YOUR ASSIGNMENT: Search the records for lines that contain the word "computer". Copy them all.

GIVEN DATA:
+===+
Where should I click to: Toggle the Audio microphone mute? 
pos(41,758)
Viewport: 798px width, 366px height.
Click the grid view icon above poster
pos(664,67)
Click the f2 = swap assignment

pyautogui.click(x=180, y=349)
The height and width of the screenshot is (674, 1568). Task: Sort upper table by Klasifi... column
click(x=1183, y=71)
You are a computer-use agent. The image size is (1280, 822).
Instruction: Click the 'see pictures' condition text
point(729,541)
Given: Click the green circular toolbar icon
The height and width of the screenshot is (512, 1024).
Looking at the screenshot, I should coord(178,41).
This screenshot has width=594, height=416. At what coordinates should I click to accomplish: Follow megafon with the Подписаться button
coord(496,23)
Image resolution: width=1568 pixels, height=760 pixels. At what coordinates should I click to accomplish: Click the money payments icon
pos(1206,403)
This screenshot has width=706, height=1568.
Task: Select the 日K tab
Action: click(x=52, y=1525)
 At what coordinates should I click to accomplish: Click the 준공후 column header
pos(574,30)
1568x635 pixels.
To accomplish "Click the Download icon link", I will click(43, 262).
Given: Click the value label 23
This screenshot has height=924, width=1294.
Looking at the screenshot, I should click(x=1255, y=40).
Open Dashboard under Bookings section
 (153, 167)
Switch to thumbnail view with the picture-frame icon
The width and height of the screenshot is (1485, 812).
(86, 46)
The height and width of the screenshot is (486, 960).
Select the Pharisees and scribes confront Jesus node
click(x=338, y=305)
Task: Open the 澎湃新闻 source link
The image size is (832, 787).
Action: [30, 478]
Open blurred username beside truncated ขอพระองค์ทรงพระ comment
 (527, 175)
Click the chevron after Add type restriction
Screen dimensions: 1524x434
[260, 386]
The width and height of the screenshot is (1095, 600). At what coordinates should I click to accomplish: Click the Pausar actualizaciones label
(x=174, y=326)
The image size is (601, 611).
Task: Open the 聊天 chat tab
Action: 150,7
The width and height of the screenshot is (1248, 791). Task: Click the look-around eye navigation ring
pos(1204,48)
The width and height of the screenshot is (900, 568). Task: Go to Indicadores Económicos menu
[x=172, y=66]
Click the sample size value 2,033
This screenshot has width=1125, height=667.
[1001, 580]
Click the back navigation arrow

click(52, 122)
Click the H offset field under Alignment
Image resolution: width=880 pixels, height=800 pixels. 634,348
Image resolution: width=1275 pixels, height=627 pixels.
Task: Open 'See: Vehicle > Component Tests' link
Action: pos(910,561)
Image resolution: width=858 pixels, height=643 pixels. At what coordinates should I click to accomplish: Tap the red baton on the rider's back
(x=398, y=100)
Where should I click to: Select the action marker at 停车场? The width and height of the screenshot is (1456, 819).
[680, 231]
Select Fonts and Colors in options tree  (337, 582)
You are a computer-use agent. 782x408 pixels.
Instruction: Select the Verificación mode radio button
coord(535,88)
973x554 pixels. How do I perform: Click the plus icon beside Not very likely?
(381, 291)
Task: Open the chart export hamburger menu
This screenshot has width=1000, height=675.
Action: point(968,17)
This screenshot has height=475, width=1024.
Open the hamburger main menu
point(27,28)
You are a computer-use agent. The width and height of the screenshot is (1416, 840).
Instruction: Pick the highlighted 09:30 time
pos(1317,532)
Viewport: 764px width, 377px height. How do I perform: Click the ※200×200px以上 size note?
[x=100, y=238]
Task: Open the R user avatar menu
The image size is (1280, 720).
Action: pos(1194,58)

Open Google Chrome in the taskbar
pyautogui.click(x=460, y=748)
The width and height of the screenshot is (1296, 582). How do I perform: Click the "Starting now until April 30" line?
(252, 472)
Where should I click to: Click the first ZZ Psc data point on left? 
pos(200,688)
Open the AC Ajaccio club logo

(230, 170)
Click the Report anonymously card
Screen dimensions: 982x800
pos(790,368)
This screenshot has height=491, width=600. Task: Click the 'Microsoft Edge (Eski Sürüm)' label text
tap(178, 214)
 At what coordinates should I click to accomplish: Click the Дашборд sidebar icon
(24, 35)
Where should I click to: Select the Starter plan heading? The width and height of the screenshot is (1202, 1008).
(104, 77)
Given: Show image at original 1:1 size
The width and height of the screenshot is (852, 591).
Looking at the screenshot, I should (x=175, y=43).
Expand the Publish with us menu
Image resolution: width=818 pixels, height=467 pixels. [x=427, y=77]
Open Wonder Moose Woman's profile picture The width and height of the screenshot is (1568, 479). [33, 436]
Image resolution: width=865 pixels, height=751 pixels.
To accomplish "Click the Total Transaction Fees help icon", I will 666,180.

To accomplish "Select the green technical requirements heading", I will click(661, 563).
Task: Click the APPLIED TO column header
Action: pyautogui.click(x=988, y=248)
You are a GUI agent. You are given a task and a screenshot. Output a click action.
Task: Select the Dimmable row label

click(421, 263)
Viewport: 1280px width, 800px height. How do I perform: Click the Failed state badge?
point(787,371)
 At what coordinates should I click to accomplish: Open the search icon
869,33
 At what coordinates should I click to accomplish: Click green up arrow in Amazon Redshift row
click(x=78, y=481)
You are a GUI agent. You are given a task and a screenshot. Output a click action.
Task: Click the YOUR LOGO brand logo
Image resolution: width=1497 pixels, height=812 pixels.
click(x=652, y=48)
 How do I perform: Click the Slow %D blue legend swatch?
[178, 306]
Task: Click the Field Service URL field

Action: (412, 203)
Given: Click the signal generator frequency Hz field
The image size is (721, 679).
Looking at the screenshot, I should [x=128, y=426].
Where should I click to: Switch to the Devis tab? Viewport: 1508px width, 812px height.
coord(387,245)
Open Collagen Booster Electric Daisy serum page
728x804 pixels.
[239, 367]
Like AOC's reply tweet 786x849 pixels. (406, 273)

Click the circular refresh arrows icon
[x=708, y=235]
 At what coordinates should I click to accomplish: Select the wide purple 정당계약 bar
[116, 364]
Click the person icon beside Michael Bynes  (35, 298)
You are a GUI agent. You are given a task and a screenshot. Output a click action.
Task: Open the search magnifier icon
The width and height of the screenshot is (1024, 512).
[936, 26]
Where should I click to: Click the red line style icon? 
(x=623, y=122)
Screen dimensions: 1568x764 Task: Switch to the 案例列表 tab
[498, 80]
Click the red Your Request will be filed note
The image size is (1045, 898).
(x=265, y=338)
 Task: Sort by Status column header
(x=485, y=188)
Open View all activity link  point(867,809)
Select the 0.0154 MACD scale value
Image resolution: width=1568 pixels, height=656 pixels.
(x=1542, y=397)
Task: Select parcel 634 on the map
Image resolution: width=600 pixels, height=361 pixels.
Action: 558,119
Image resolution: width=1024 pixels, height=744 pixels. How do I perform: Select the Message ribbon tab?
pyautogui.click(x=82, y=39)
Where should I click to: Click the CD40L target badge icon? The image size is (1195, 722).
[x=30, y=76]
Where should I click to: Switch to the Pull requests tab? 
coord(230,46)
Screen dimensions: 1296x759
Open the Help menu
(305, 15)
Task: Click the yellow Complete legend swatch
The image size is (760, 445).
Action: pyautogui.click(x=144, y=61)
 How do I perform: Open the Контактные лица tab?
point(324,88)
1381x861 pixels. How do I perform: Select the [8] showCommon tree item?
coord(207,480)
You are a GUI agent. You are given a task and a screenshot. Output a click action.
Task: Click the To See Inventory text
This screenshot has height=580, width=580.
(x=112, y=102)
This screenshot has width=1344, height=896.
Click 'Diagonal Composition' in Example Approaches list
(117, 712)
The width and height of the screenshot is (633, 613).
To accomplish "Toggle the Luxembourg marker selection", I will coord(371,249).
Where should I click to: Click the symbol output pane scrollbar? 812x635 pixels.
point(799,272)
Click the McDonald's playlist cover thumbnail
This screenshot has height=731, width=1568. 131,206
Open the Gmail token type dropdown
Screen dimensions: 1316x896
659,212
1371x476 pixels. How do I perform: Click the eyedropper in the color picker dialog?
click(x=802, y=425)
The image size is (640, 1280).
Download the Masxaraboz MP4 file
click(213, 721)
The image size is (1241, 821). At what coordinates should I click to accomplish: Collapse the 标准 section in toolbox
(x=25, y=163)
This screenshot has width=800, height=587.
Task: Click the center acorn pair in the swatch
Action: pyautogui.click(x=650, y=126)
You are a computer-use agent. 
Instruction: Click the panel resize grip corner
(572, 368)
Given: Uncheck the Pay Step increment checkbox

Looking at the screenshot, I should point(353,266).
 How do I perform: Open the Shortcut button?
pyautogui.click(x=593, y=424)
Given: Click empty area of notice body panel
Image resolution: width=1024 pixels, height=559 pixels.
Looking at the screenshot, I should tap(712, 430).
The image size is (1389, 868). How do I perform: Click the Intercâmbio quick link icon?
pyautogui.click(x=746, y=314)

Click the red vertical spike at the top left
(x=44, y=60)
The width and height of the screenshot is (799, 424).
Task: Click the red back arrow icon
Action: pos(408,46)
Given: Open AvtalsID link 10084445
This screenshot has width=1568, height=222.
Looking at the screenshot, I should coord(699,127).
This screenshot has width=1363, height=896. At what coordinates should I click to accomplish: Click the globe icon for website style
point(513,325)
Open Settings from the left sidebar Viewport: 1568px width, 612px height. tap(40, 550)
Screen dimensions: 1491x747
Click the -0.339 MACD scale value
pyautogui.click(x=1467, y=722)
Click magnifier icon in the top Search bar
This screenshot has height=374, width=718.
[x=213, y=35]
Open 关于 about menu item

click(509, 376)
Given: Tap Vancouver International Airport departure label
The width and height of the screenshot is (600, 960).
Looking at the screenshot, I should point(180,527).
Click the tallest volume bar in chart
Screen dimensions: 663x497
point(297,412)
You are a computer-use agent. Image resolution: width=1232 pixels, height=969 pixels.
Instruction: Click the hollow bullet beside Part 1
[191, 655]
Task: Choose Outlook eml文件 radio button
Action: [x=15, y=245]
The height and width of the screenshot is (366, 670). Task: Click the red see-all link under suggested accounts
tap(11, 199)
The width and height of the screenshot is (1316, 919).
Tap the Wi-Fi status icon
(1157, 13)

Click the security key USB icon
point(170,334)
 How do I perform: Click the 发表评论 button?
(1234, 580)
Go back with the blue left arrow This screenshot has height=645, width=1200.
+===+
RESPONSE TO THIS EXERCISE:
You are a computer-use agent. The image size is (1280, 822).
You are a computer-use agent. 782x408 pixels.
You are a computer-use agent. The width and height of the screenshot is (1416, 840).
You are a computer-use agent. 
You are a computer-use agent. Image resolution: width=1232 pixels, height=969 pixels.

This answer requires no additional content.